[GIVEN PROBLEM]:
Extend the piece below on fracking waste water injected into clean California aquifers, writing on from its final sentence.

[TEXT TO READ]:

The process, for those confused, explained by NBC:

In “fracking” or hydraulic fracturing operations, oil and gas companies use massive amounts of water to force the release of underground fossil fuels. The practice produces large amounts of waste water that must then be disposed of.

 

Marshall said that often times, oil and gas companies simply re-inject that waste water back deep underground where the oil extraction took place. But other times, Marshall said, the waste water is re-injected into aquifers closer to the surface. Those injections are supposed to go into aquifers that the EPA calls “exempt”—in other words, not clean enough for humans to drink or use.

 

But in the State’s letter to the EPA, officials admit that in at least nine waste water injection wells, the waste water was injected into “non-exempt” or clean aquifers containing high quality water.

 

For the EPA, “non-exempt” aquifers are underground bodies of water that are “containing high quality water” that can be used by humans to drink, water animals or irrigate crops.

 

If the waste water re-injection well “went into a non-exempt aquifer. It should not have been permitted,” said Marshall.

Yet it was, to the tune of 3 billion gallons. And nobody said a word about it until someone finally did a little research and found that people, especially those in power, lie.

And lie they did because the severity of the pollution is only now becoming clear:

In its reply letter to the EPA, California’s Water Resources Control Board said its “staff identified 108 water supply wells located within a one-mile radius of seven…injection wells” and that The Central Valley Water Board conducted sampling of “eight water supply wells in the vicinity of some of these… wells.”

 

“This is something that is going to slowly contaminate everything we know around here,” said fourth- generation Kern County almond grower Tom Frantz, who lives down the road from several of the injection wells in question.

 

According to state records, as many as 40 water supply wells, including domestic drinking wells, are located within one mile of a single well that’s been injecting into non-exempt aquifers.

 

That well is located in an area with several homes nearby, right in the middle of a citrus grove southeast of Bakersfield.

 

Cue the just as angry community organizers:

“That’s a huge concern and communities who rely on water supply wells near these injection wells have a lot of reason to be concerned that they’re finding high levels of arsenic and thallium and other chemicals nearby where these injection wells have been allowed to operate,” said Kretzmann.

 

“It is a clear worry,” said Juan Flores, a Kern County community organizer for the Center on Race, Poverty and The Environment. “We’re in a drought. The worst drought we’ve seen in decades. Probably the worst in the history of agriculture in California.”

 

“No one from this community will drink from the water from out of their well,” said Flores. “The people are worried. They’re scared.”

It remains to be seen just whom that other, far more prominent community organizer will blame for this latest environmental debacle. Surely it will somehow be the fault of the Keystone pipeline?

[DATASET CONTENT]:
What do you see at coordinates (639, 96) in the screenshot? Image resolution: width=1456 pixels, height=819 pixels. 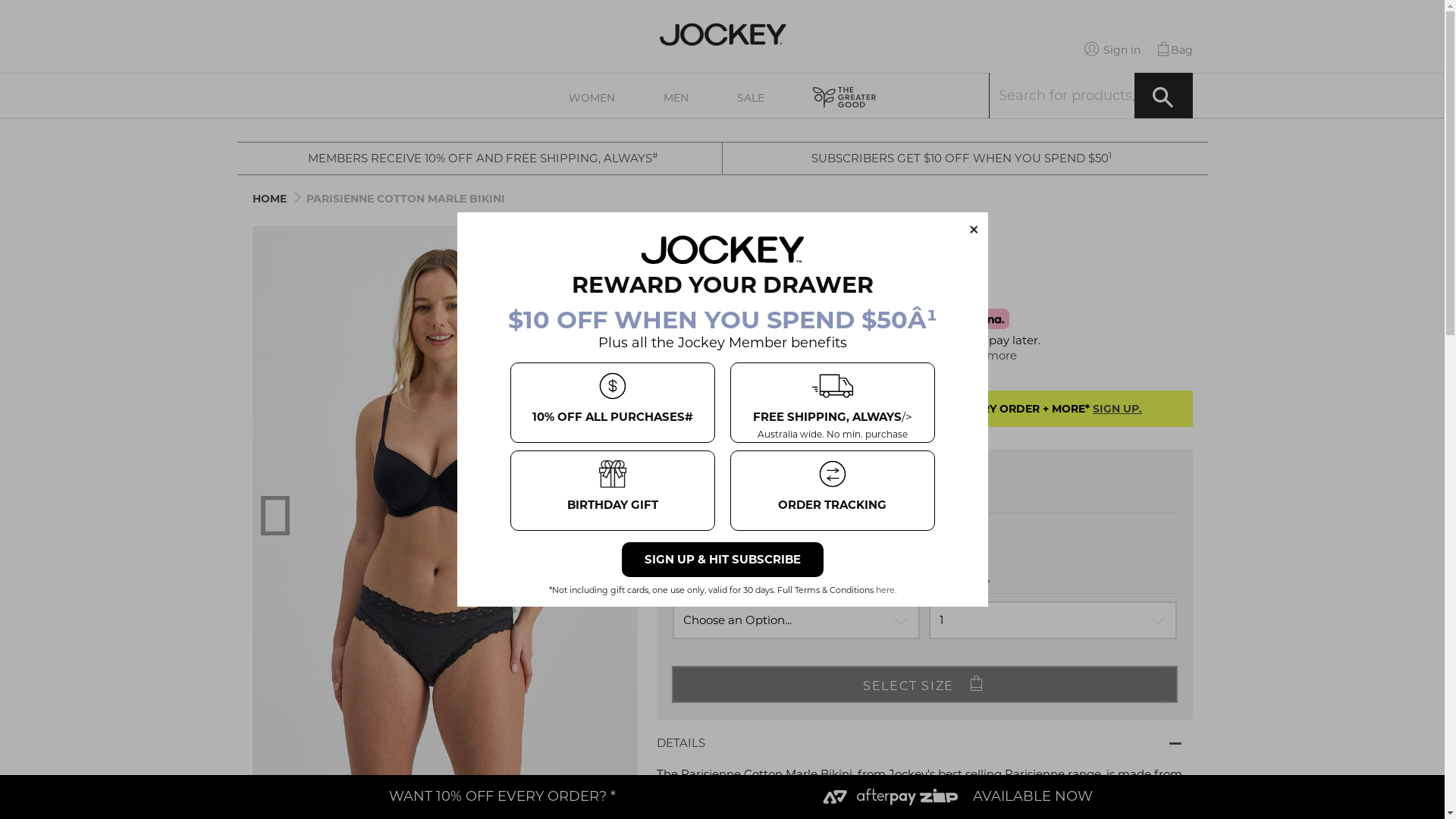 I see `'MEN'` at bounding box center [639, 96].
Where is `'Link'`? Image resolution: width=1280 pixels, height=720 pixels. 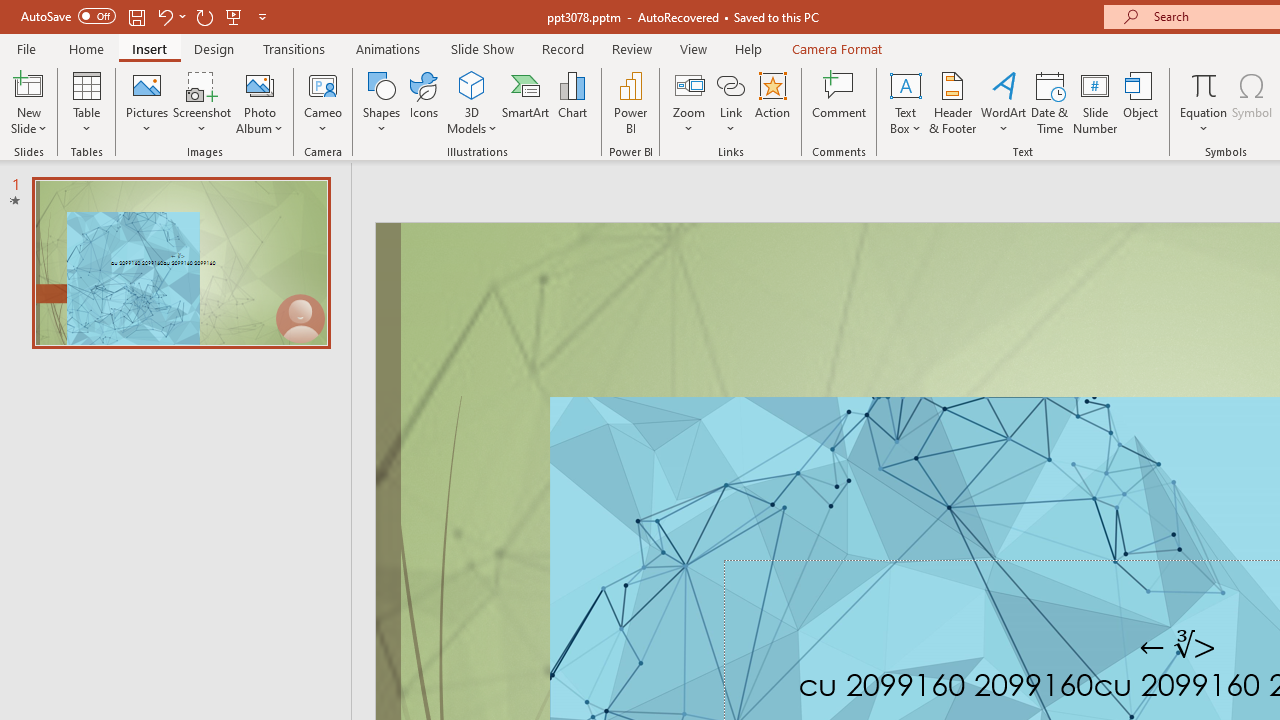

[OUTPUT OF THE EXERCISE]:
In the meantime, the oil companies are already taking defensive measures, blaming the fiasco on… a “paperwork issue.”

The trade association that represents many of California’s oil and gas companies says the water-injection is a “paperwork issue.” In a statement issued to NBC Bay Area, Western States Petroleum Association spokesman Tupper Hull said “there has never been a bona vide claim or evidence presented that the paperwork confusion resulted in any contamination of drinking supplies near the disputed injection wells.”

Well, actually, there is:

However, state officials tested 8 water supply wells within a one-mile radius of some of those wells.

 

Four water samples came back with higher than allowable levels of nitrate, arsenic, and thallium.

 

Those same chemicals are used by the oil and gas industry in the hydraulic fracturing process and can be found in oil recovery waste-water.

And now back to the source of it all: the California Department of Conservation, where we are confident a little further investigative reporting will find millions in kickbacks and corruption, all funded by the oil and gas “lobby.”

When asked how this could happen in the first place, Marshall said that the long history of these wells makes it difficult to know exactly what the thinking was.

 

“When you’re talking about wells that were permitted in 1985 to 1992, we’ve tried to go back and talk to some of the permitting engineers,” said Marshall. “And it’s unfortunate but in some cases they (the permitting engineers) are deceased.”

 

Kern County’s Water Board referred the Investigative Unit to the state for comment.

We hope to learn who the state will refer the unit for comment next.

Finally, for those living around the blue dots, avoiding the tapwater for the time being may be a good idea.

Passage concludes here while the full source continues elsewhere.